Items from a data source
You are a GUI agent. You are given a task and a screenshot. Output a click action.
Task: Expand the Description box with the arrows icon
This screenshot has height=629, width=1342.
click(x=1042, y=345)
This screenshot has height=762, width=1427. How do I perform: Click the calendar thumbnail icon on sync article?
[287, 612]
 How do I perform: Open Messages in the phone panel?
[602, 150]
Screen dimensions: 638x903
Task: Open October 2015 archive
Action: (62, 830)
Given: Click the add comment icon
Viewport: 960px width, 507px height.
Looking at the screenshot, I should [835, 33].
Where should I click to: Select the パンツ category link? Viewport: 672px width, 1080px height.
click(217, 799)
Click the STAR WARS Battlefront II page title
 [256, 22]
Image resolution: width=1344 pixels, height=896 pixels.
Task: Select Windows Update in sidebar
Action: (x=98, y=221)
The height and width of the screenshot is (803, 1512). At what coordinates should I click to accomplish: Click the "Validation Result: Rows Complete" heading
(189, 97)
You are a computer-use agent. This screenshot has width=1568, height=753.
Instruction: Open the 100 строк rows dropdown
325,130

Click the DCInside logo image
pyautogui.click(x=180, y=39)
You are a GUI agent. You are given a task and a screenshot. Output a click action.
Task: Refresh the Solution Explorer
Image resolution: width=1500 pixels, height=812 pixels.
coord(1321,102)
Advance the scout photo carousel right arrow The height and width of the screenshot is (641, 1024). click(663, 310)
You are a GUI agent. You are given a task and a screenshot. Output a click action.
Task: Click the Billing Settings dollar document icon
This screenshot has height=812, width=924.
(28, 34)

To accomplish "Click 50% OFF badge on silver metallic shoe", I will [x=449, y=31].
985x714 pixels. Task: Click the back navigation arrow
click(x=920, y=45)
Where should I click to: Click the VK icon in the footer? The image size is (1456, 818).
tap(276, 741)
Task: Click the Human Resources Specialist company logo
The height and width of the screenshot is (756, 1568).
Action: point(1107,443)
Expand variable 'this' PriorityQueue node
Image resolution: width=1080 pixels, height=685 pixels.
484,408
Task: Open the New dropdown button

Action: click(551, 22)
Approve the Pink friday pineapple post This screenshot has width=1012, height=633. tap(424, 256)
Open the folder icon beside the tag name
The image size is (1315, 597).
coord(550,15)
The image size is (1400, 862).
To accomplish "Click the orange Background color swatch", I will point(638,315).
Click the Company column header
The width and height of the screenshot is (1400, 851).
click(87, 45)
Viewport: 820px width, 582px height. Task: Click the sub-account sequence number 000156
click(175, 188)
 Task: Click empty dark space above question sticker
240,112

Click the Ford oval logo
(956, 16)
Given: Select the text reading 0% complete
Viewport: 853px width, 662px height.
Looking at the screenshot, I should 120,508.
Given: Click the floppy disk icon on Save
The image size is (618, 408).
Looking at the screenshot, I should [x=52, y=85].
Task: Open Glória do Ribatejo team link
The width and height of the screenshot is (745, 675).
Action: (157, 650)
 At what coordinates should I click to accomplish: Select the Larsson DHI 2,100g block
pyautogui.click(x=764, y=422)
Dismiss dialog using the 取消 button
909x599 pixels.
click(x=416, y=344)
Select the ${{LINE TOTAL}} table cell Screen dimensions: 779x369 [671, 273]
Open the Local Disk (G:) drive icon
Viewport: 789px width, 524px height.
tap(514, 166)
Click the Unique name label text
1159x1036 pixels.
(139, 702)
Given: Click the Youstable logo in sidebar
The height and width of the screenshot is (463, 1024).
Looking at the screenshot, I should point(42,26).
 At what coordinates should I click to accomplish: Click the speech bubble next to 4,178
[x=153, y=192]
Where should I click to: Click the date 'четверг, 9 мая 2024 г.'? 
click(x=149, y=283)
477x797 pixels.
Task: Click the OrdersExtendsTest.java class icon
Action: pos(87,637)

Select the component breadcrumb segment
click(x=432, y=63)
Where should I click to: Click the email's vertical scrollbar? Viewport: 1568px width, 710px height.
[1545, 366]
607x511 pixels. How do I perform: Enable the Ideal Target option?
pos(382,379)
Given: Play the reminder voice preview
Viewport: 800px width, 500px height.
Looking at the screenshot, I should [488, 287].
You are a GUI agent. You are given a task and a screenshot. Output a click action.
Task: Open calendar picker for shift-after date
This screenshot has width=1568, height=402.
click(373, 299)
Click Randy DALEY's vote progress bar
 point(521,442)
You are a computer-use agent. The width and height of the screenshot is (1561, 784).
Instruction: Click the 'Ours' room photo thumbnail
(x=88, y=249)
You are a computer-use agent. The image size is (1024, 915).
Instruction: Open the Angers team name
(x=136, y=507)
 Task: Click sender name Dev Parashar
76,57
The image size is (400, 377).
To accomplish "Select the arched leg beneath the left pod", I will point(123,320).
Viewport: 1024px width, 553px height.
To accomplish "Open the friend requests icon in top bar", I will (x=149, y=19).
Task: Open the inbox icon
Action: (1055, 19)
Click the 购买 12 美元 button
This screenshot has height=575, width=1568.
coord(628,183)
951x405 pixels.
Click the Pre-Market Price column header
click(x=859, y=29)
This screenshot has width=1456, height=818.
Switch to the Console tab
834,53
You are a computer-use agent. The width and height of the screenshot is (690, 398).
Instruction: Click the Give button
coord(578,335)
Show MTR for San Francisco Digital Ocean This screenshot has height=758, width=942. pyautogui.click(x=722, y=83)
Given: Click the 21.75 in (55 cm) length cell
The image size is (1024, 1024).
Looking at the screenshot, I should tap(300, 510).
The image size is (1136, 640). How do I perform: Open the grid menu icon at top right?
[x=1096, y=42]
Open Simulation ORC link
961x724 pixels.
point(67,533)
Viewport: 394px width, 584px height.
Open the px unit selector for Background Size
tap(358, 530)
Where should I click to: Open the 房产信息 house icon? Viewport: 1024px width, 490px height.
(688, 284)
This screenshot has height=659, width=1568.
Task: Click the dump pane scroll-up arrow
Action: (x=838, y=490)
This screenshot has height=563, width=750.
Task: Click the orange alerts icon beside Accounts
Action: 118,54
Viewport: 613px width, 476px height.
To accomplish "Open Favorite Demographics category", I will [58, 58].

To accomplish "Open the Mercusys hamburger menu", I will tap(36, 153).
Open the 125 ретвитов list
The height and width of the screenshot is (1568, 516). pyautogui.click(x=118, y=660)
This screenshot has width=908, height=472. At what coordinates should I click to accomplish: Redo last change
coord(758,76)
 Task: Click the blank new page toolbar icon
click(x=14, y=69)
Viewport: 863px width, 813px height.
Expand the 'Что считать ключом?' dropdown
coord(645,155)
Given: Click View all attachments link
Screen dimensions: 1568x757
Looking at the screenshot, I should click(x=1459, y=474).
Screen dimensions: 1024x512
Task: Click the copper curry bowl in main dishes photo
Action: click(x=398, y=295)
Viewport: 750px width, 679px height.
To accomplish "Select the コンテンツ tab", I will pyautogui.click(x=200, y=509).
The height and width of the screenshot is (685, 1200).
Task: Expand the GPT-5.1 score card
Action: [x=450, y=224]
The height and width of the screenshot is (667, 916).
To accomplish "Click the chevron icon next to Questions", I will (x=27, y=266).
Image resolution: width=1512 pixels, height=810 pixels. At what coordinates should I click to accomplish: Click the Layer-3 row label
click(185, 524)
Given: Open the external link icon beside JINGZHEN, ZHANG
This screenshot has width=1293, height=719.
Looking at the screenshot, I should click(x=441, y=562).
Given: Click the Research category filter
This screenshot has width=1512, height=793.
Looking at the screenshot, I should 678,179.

__Request__. Copy the items word for word, from the very first line through the line containing "click(x=920, y=45)", including that line.

__Written solution__.
You are a GUI agent. You are given a task and a screenshot. Output a click action.
Task: Expand the Description box with the arrows icon
This screenshot has height=629, width=1342.
click(x=1042, y=345)
This screenshot has height=762, width=1427. How do I perform: Click the calendar thumbnail icon on sync article?
[287, 612]
 How do I perform: Open Messages in the phone panel?
[602, 150]
Screen dimensions: 638x903
Task: Open October 2015 archive
Action: (62, 830)
Given: Click the add comment icon
Viewport: 960px width, 507px height.
Looking at the screenshot, I should [835, 33].
Where should I click to: Select the パンツ category link? Viewport: 672px width, 1080px height.
click(217, 799)
Click the STAR WARS Battlefront II page title
 [256, 22]
Image resolution: width=1344 pixels, height=896 pixels.
Task: Select Windows Update in sidebar
Action: (x=98, y=221)
The height and width of the screenshot is (803, 1512). At what coordinates should I click to accomplish: Click the "Validation Result: Rows Complete" heading
(189, 97)
You are a computer-use agent. This screenshot has width=1568, height=753.
Instruction: Open the 100 строк rows dropdown
325,130

Click the DCInside logo image
pyautogui.click(x=180, y=39)
You are a GUI agent. You are given a task and a screenshot. Output a click action.
Task: Refresh the Solution Explorer
Image resolution: width=1500 pixels, height=812 pixels.
coord(1321,102)
Advance the scout photo carousel right arrow The height and width of the screenshot is (641, 1024). click(663, 310)
You are a GUI agent. You are given a task and a screenshot. Output a click action.
Task: Click the Billing Settings dollar document icon
This screenshot has height=812, width=924.
(28, 34)

To accomplish "Click 50% OFF badge on silver metallic shoe", I will [x=449, y=31].
985x714 pixels. Task: Click the back navigation arrow
click(x=920, y=45)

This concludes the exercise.